● **Problem to work on**
Only the lines from the one containing "Open the Report Type dropdown" to the end of the data should be copied, exactly and without pictures.

● **Provided information**
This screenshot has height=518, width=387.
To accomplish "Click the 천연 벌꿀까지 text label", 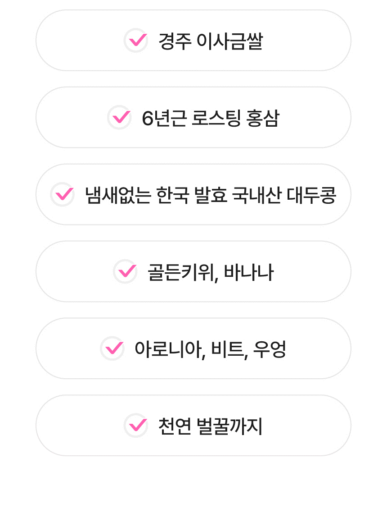I will click(210, 426).
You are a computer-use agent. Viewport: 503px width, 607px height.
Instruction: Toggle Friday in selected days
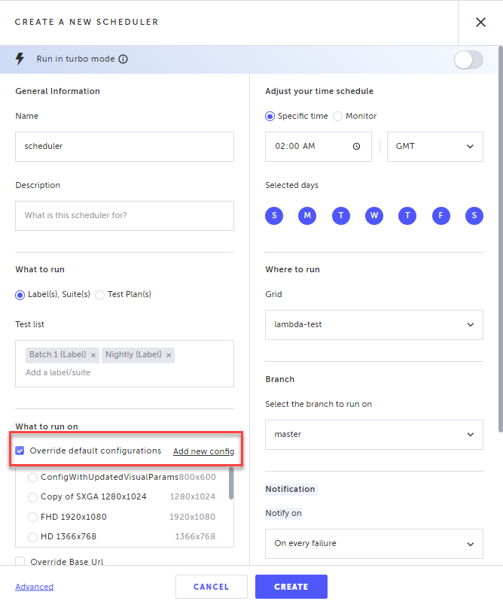[441, 216]
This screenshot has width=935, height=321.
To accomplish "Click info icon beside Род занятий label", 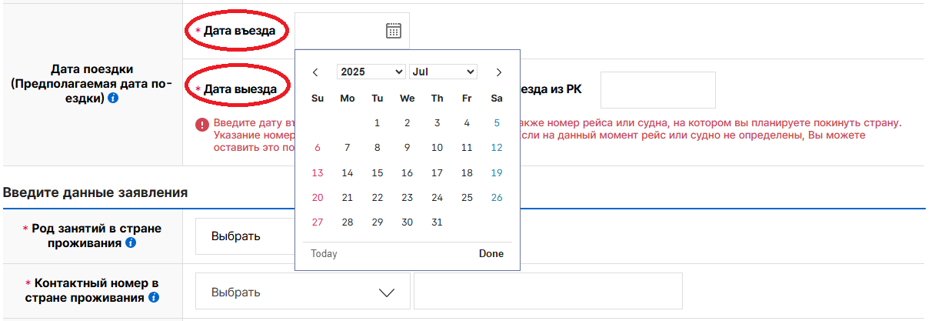I will pyautogui.click(x=131, y=242).
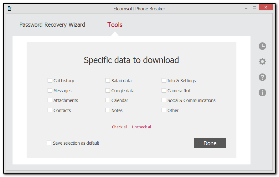Toggle Save selection as default
Screen dimensions: 279x177
click(x=49, y=143)
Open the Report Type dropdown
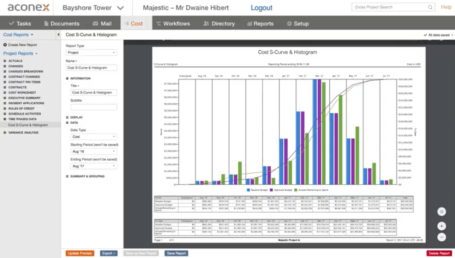This screenshot has width=455, height=258. (91, 52)
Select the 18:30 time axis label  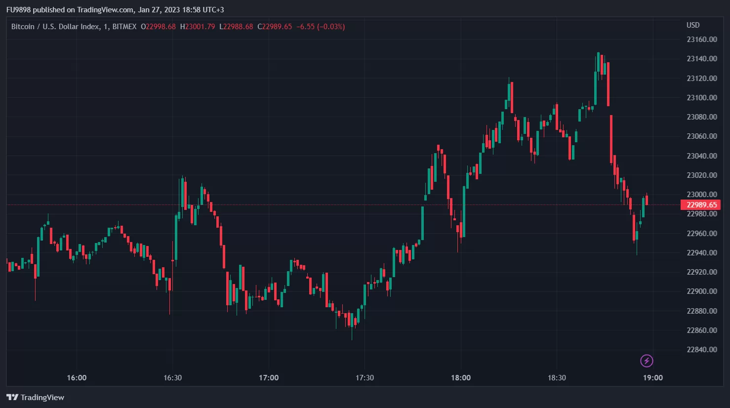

● **Written solution**
Open the Report Type dropdown
This screenshot has width=455, height=258. (91, 52)
Select the 18:30 time axis label  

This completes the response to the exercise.